Hello,
Just saw dad's MO today. PSA is doubling every month and is currently at 0.22. Scans that include CT, bone and MRI came back unchanged from November 2021. Regardless MO believes the cancer is active again as dad's symptoms (frequent peeing, extreme fatigue) are getting worse. He has offered zytiga and radiation of the prostate. MO mentioned there is no guarantee Zytiga even works, and if it does work, he might get 4-5 months out of it. The radiation is for palliative purposes to hopefully help with the symptoms. Radiation to lungs/liver is not possible due to the number of mets there. He also said docetaxel is on the table as well. He started with this treatment in July 2021 and it was really effective as lung and liver mets greatly decreased but he had pretty bad side effects.
Based on what I've read, it seems to be the right steps. I'd love to hear your thoughts.
Also, anyone have information on when LU177 would be available in Canada? More specifically Ontario.
Thanks,
If he handled docetaxel without too many SE's. it may be worth a re-challenge with it and the addition of zytiga can really help. With my first BCA the ALP climbing was first sign. It climbed for 6 mo. before PSA went up and new bone mets were evident with Na-F18 scan. Here's hoping the zytiga and RT will hold his aPca back for an extended period.
Just looked at his ALP, it is rising like his PSA but a much slower rate. I hope the Zytiga keeps the cancer inactive for a year+ like many here.
Zytiga a good choice.
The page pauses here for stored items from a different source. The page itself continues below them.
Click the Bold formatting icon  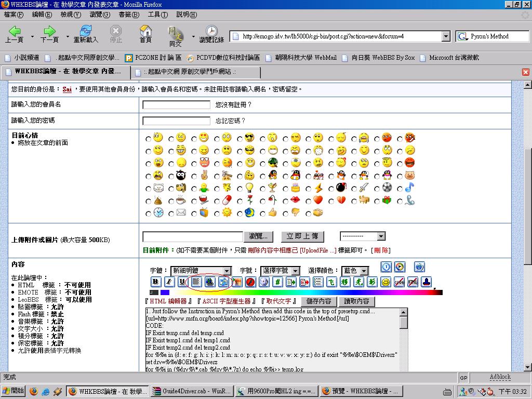(x=155, y=282)
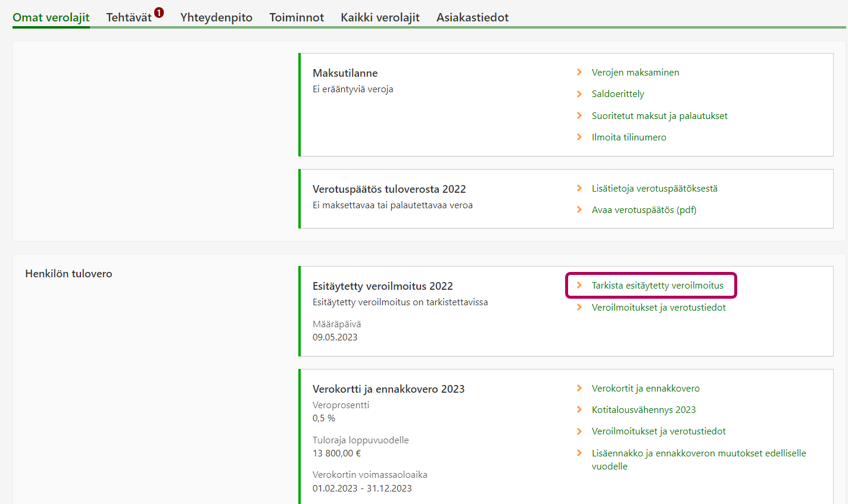This screenshot has width=848, height=504.
Task: Select the Toiminnot tab
Action: [x=297, y=18]
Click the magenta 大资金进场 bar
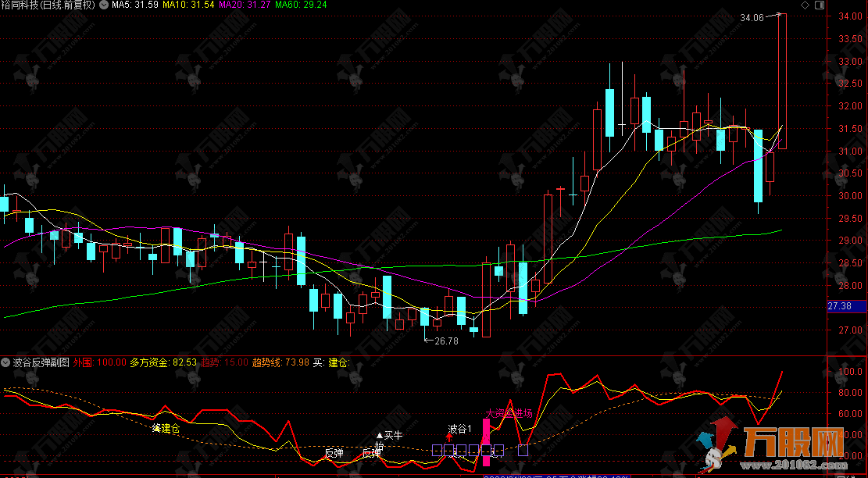The height and width of the screenshot is (478, 868). (485, 441)
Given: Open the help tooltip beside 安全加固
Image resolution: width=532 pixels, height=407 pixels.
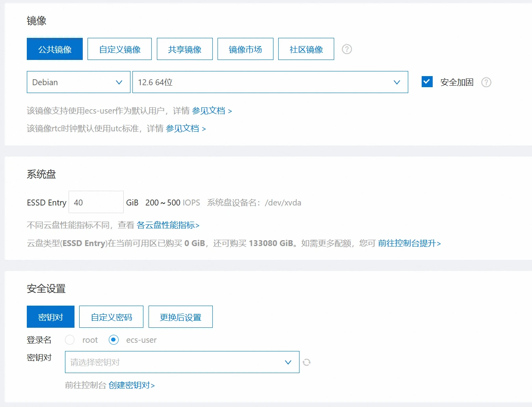Looking at the screenshot, I should (x=486, y=82).
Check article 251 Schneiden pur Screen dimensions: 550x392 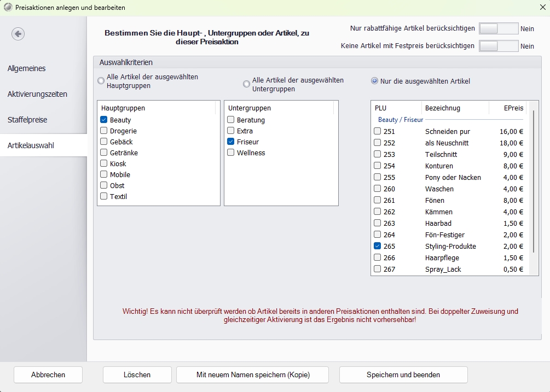[378, 131]
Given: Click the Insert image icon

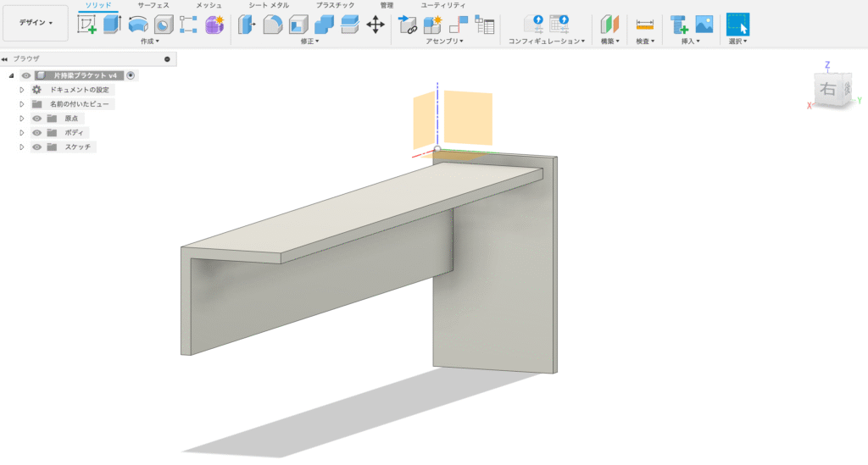Looking at the screenshot, I should pos(704,25).
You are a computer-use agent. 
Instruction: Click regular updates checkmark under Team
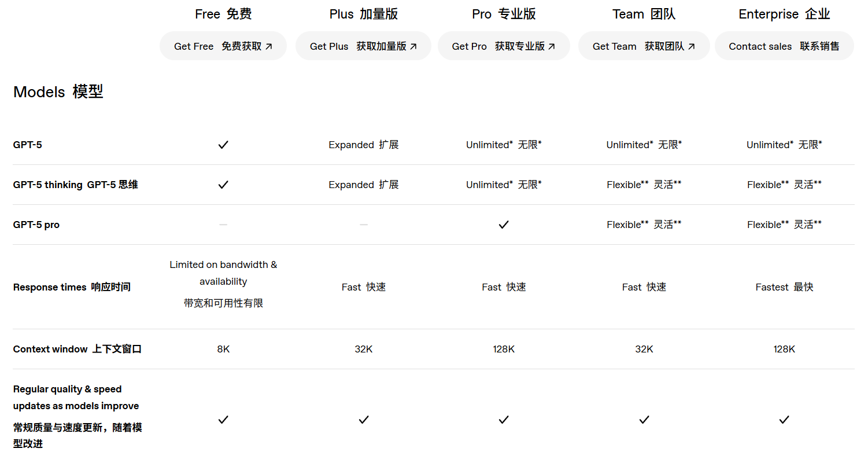(644, 420)
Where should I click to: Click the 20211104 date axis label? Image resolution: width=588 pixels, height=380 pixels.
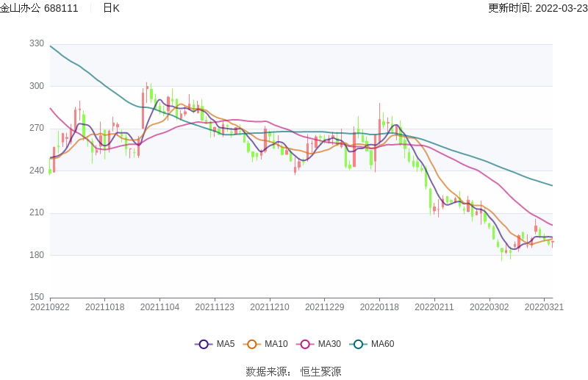coord(159,307)
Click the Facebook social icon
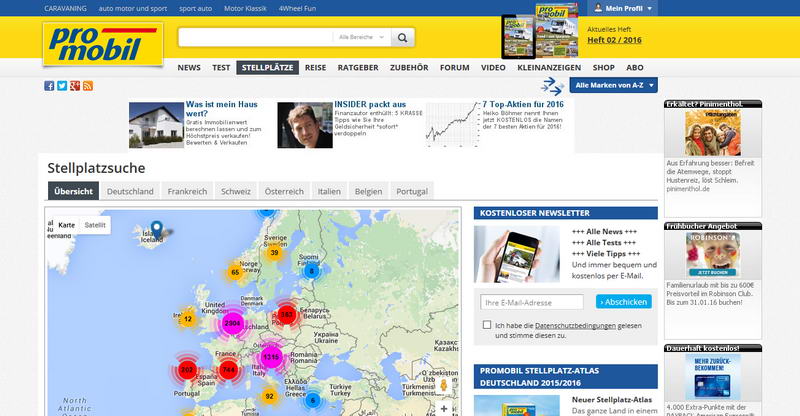This screenshot has width=800, height=416. click(x=49, y=86)
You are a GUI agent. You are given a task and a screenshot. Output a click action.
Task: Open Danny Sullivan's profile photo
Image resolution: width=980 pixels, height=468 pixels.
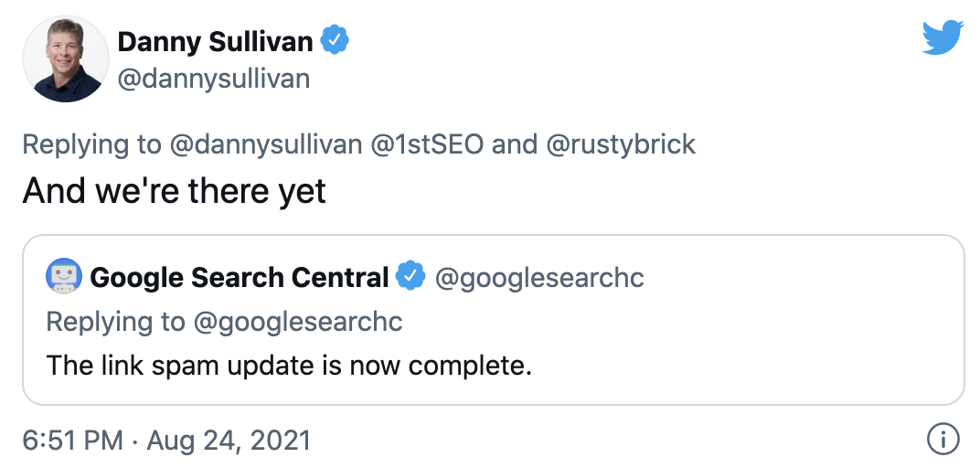pyautogui.click(x=65, y=59)
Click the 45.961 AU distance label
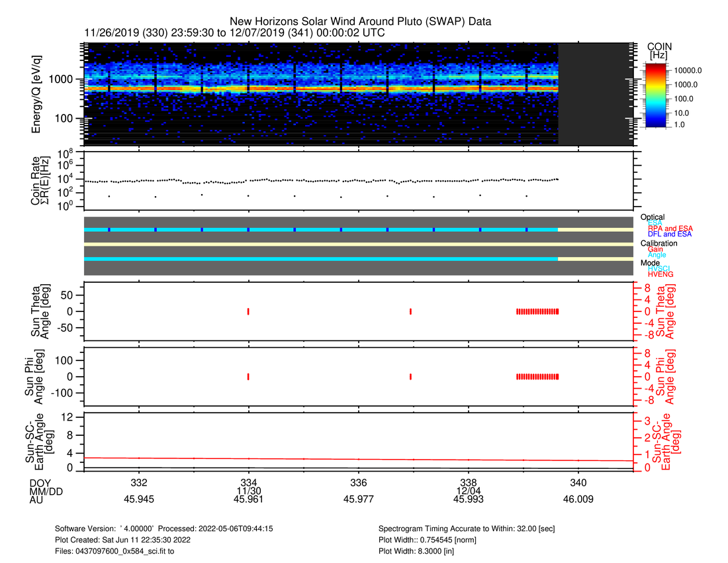 tap(248, 500)

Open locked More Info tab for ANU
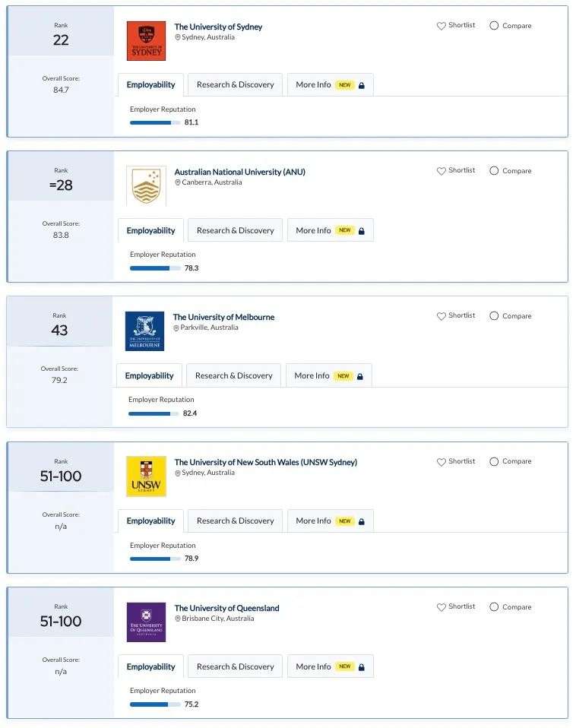click(x=331, y=230)
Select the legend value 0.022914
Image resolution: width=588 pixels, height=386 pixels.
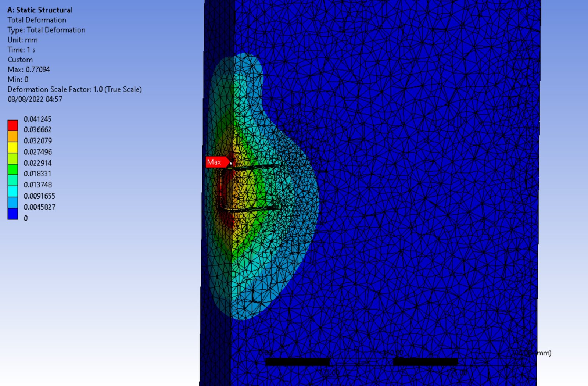tap(37, 163)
Another option is enzalutamude (Xtandi). I began Xtandi when my PSA began rising 2 years after Docetaxel. I had good results for around 15 months. PSA may be rising slowly again but there are no other signs of progression. Another round of chemo is another possibility. Keep in mind that each case is different. Rely on your MO for advice and ask about all the options. The MO will have all the details of your father’s case.